Bringing their arms and some provisions from the boat, they placed them on the dry sandy soil under one of the boulders, ate their breakfast, and then slept the sleep of men mentally and physically exhausted.

When they awoke the rain had cleared off, and the sun was shining brightly. By the captain's watch it was a little past one o'clock, and after looking at the boat, which was high and dry on the beach; for the tide was now dead low, Chard suggested that they should make a brief examination of the islet, and get come young drinking and some fully-grown coconuts for use in the boat.

“Very likely we'll find some turtle eggs too,” he added; “this and next month is the season. We are bound to get a turtle or two, anyway, if we watch to-night on the beach.”

Returning to the camp, they picked up their loaded Winchesters and started off, walking along the beach on the inner side of the lagoon, and going in a northerly direction. The islet, although less than a mile and a half in circumference, was densely wooded and highly fertile, for in addition to the countless coco-palms which were laden with nuts in all stages of growth, and fringed the shore in an unbroken circle, there were great numbers of pandanus and jackfruit-trees growing further back. Here and there were to be seen traces of former inhabitants—depressions of an acre or so in extent, surrounded by high banks of soil, now thickly clothed with verdure, and which Chard, who had had a fair experience of the South Seas, knew were once plantations of puraka, the gigantic taro plant of the low-lying islands of the South and North Pacific.

“It must be a hundred years or more since any one worked at these puraka patches,” he said to Hendry, as he sat upon the top of a bank and looked down. “Look at the big trees growing all around us on the banks. There can't be natives living anywhere on the atoll now, so I don't think we need to keep a night watch as long as we stop here.”

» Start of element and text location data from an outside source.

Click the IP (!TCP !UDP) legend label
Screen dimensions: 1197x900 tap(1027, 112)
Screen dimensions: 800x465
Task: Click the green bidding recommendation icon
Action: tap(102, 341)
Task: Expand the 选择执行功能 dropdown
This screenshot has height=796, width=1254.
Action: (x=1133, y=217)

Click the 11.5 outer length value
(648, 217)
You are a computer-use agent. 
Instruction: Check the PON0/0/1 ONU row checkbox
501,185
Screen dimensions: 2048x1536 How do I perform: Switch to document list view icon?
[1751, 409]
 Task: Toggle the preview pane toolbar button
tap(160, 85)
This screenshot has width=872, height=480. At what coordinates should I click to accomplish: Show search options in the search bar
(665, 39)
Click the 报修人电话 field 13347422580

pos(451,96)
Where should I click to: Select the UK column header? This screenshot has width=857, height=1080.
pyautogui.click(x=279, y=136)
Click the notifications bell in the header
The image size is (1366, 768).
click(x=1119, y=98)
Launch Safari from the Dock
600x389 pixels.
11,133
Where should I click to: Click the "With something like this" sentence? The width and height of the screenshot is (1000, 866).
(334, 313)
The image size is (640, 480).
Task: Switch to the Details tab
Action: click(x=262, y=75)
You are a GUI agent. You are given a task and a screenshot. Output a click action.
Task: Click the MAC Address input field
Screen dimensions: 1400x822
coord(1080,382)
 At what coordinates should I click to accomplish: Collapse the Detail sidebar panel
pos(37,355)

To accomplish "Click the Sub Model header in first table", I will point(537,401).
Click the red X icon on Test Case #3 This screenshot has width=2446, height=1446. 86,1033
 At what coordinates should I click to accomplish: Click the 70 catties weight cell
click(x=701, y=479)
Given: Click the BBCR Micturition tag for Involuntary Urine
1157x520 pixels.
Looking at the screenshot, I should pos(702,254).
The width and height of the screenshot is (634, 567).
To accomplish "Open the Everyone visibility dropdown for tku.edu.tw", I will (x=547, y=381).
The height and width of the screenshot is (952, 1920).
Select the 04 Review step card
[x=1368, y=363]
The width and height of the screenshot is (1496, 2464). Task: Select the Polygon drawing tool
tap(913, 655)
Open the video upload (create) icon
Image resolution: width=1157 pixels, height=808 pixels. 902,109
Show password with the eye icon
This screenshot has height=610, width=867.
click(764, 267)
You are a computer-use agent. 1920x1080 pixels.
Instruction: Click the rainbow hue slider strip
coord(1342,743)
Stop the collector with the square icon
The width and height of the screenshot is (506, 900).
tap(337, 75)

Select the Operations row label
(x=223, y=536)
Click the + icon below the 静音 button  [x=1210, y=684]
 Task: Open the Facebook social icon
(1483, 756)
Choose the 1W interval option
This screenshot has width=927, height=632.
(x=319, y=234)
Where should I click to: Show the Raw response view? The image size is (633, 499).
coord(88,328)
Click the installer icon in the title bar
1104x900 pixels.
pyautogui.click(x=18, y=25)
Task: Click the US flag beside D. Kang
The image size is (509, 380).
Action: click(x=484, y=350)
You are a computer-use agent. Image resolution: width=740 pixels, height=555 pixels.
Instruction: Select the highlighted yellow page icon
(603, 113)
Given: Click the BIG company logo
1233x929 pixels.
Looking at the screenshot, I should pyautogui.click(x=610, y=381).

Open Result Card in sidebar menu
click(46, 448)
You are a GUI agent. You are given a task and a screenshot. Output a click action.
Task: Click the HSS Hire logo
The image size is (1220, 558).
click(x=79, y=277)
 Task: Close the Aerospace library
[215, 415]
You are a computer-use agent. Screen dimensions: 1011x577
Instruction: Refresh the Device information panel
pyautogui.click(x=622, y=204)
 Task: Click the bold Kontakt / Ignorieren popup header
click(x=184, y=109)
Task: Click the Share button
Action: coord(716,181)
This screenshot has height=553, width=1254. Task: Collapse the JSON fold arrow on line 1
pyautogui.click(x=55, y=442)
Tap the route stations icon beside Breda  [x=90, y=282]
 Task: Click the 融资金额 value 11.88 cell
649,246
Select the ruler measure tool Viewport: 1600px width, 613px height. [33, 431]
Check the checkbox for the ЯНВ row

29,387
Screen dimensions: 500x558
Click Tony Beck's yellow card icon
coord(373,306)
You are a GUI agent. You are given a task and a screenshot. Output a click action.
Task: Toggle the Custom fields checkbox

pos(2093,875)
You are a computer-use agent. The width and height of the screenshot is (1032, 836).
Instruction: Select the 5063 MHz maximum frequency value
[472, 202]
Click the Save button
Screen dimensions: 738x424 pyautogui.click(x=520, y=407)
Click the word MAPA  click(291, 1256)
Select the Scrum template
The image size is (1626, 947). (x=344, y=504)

But had Harvey Carr or any one of the native crew sat there on the bank, they would have quickly discovered many evidences of the spot having been visited very recently—the broken branch of a tree, a leaf basket lying flattened and rotting, and half covered by the sandy soil; a necklace of withered berries thrown aside by a native girl, and the crinkled and yellowed husks of some young coconuts which had been drunk not many weeks before by a fishing party.

At the extreme northern point of the islet there stood a mound of coral slab, piled up by the action of the sea, and similar to the much larger one fifteen miles away at the other end of the lagoon. With some difficulty the two men succeeded in gaining the summit, and from there, at a height of fifty feet, they had a view of the greater portion of the atoll, and of some of the green chain of islands it enclosed. On no one of them could they discern signs of human occupancy, only long, long lines of cocos, with graceful slender boles leaning westward to the sea, and whose waving crowns of plumes cast their shadows upon the white sand beneath. From the beach itself to the barrier reef, a mile or two away, the water was a clear, pale green, unblemished in its purity except by an occasional patch of growing coral, which changed its colours from grey to purple and from purple to jetty black as a passing cloud for a brief space dimmed the lustre of the tropic sun. Beyond the line of green the great curving sweep of reef, with the snow-white, ever-breaking, murmuring surf churning and frothing upon it; and, just beyond that, the deep, deep blue of the Pacific.